Recognise this? Why yes; your ‘supreme
God’ has now quite surely been allotted the same role as those lesser gods of
our old traditional religions – a role of utility.
God has simply been made into an
object of use by the majority of those who are religious. How?
Well, you need God for success,
prosperity, protection from your enemies (everybody seems to have at least one
of these) protection from evil powers, good health, and ultimately a guarantee
of eternal life. Does this make sense? Of course it does.
It would be a tragedy for an
average Nigerian to end up in hell after their first hellish existence on
earth. This is the thinking behind the religious fervour of many of us, whether
we know it or not; whether we admit it or not; whether we like it or not.
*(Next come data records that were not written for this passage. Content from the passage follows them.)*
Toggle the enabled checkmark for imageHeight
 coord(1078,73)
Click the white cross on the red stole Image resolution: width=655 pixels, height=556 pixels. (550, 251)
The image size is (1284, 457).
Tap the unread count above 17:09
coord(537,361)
I think it is utterly shameful that
we have been so battered that we’ve given up on this life and, instead, look
fervently to the next.
Now, let’s deal
with the principal reason why I don’t believe in the existence of God as well
as all manner of the supernatural. Look at the whole phenomenon of religion and worship that
humans have nurtured for as far back as humans first appeared; it exists as a
substantial subjective reality to believers. However, to analyse religion for
its truth value, we have to bring it to the realm of objectivity. The ‘reality’
that religious experiences hold for people for instance, the girl who claimed
to have witnessed an apparition of the Virgin Mary in Aokpe, Benue State must
be put into everybody else’s spotlight.
Now we know that the brain
is a sophisticated machine capable of interpreting large amounts of different
types of data either that being accumulated or stored in memory simultaneously.
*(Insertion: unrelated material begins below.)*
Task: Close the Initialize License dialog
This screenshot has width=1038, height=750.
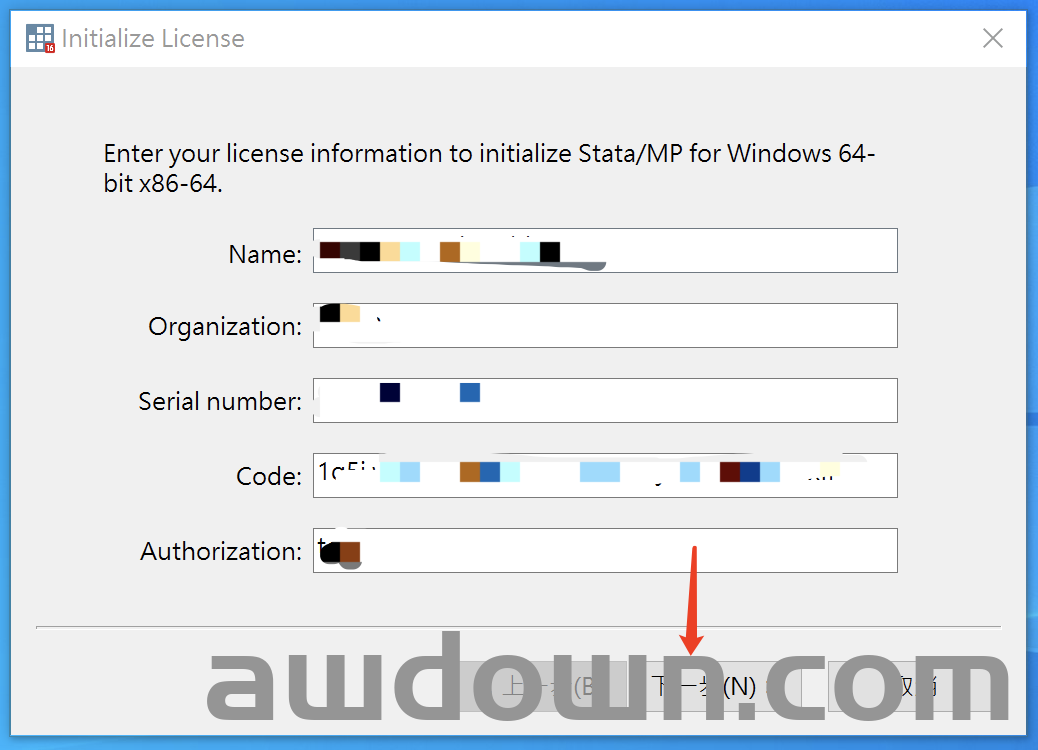Action: tap(992, 39)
Naturally, overlaps and misinterpretations occur in varying degrees of
frequency depending on the individual. There are thousands of mentally ill
patients in hospitals who have experienced an imaginary friend, thought they
were somebody else or seen God, Jesus or some other equally supernatural
character. Are we to take their experiences as objectively true then? If we
were to put a lot of the Saints of mediaeval Christianity under investigation
today, we’d be likely to find a healthy number of them especially someone like
Joan of Arc as having had mental health issues. Joan, herself, admitted to hearing
voices which were taken then to be spiritual revelations; today, we know
different. Today, we call that auditory hallucination, something that may point to the onset of Schizophrenia.
What about the classic
miracle the Catholic Church claims to have happened in Portugal at Fatima
in 1917. The Virgin Mary made the sun spin and dance in the sky to the horror
of all, about 70,000, watching. There, you may say, an event witnessed by a multitude of people.
Well, I’ll say if 70,000
people of one mindset were staring at the sun for any period of time, the sun
might spin in their eyes especially if there was a suggestion sweeping through the
multitude that such a thing wrought by the Virgin Mary, no less, was happening.
Secondly, if the sun
objectively and really did spin – we won’t talk about the damaging pull of
gravitational force that might have caused – the Newspapers of Fatima and Portugal should
have made a song and dance about it. Everyone in Portugal
and most in Europe should have seen it happen;
it would have gone down as one of the wonders of the twentieth century and be
the object of thousands of documentaries today. After all, Portugal is not
that removed from every other country, is it?